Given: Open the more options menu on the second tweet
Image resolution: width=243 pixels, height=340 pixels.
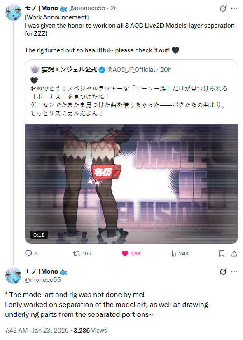Looking at the screenshot, I should [x=234, y=272].
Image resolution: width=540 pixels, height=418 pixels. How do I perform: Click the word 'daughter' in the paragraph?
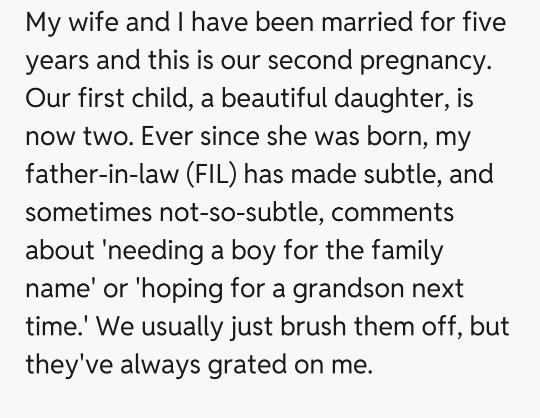point(393,98)
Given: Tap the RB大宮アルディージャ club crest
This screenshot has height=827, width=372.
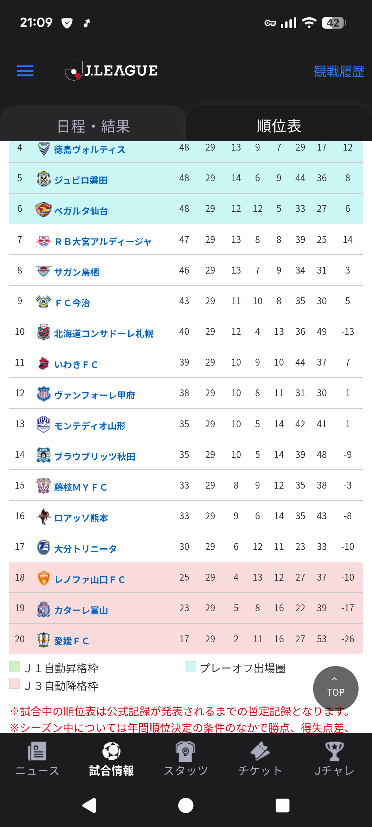Looking at the screenshot, I should pos(43,241).
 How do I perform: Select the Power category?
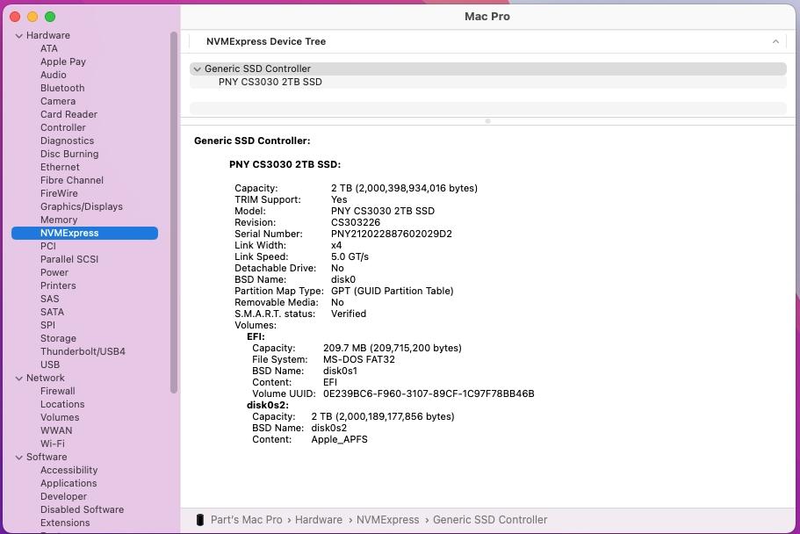pos(54,272)
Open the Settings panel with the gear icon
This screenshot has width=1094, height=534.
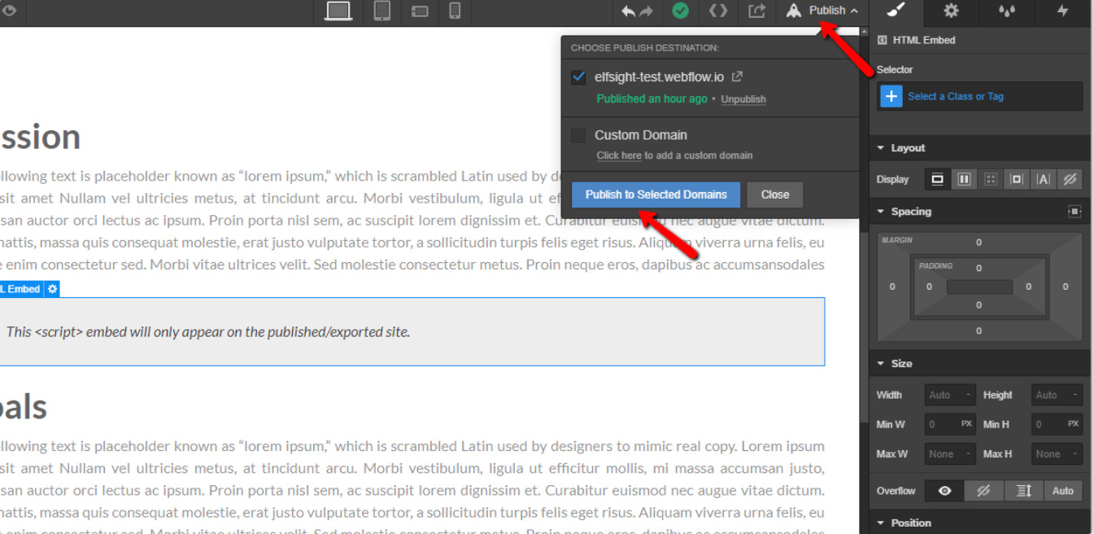tap(951, 12)
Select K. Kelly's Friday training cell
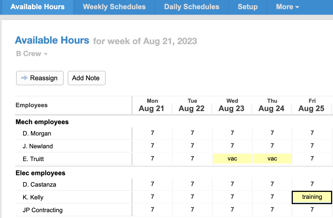 coord(312,197)
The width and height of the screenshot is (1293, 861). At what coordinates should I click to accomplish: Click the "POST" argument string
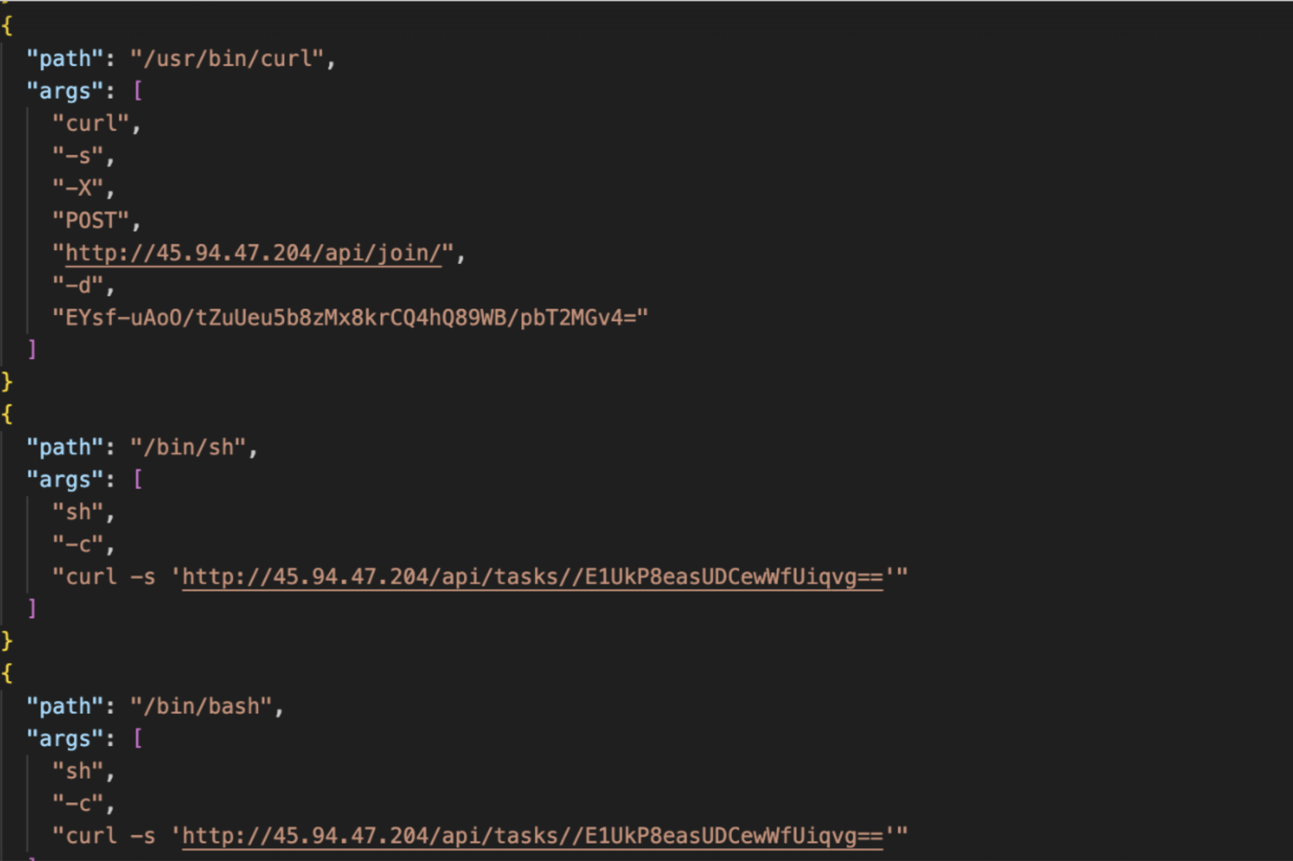(x=91, y=221)
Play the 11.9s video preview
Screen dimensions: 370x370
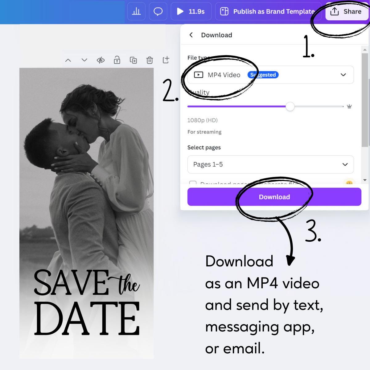pos(180,11)
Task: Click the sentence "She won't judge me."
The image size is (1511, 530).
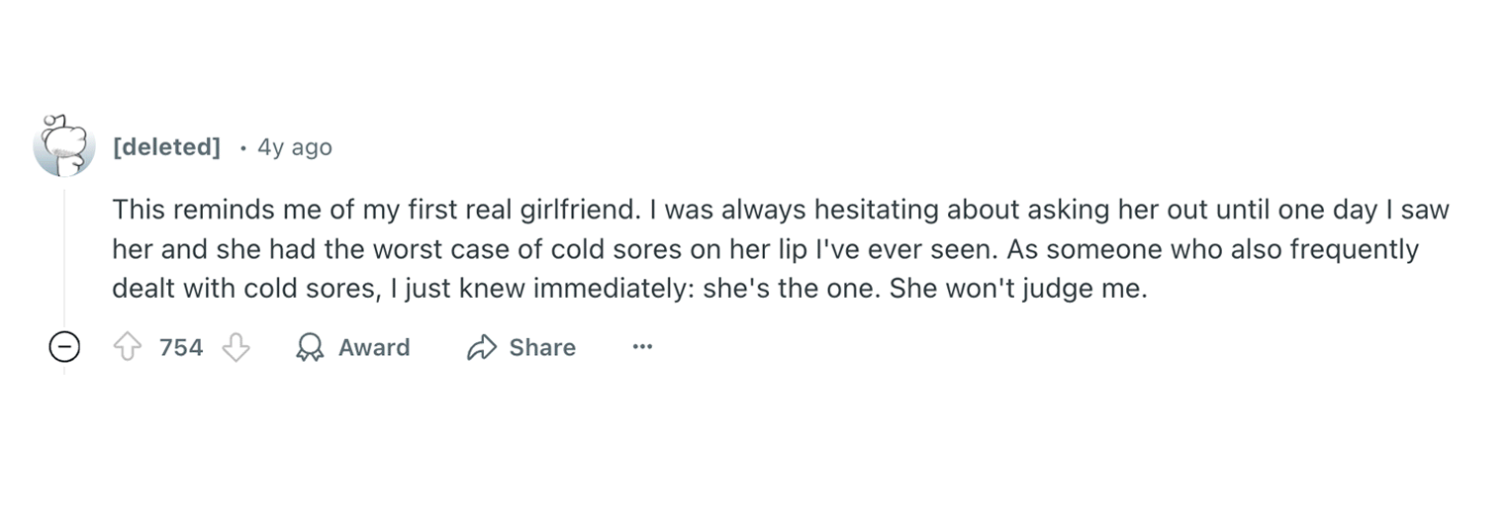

------------------------------

### Task item
Please reproduce exactly, and nothing more, the lines from the one containing "Image resolution: width=540" through the last line of the entries, both included; pictures stay out.

### Exercise solution
Image resolution: width=540 pixels, height=418 pixels. How do I perform: Click the word 'daughter' in the paragraph?
point(393,98)
Given: Tap the RB大宮アルディージャ club crest
This screenshot has height=827, width=372.
Looking at the screenshot, I should pos(43,241).
 How do I perform: Select the Power category?
pos(54,272)
Open the Settings panel with the gear icon
This screenshot has width=1094, height=534.
tap(951, 12)
Select K. Kelly's Friday training cell
 coord(312,197)
The width and height of the screenshot is (1293, 861). At what coordinates should I click to accomplish: Click the "POST" argument string
(x=91, y=221)
Play the 11.9s video preview
Screen dimensions: 370x370
pos(180,11)
Task: Click the sentence "She won't judge me."
The image size is (1511, 530).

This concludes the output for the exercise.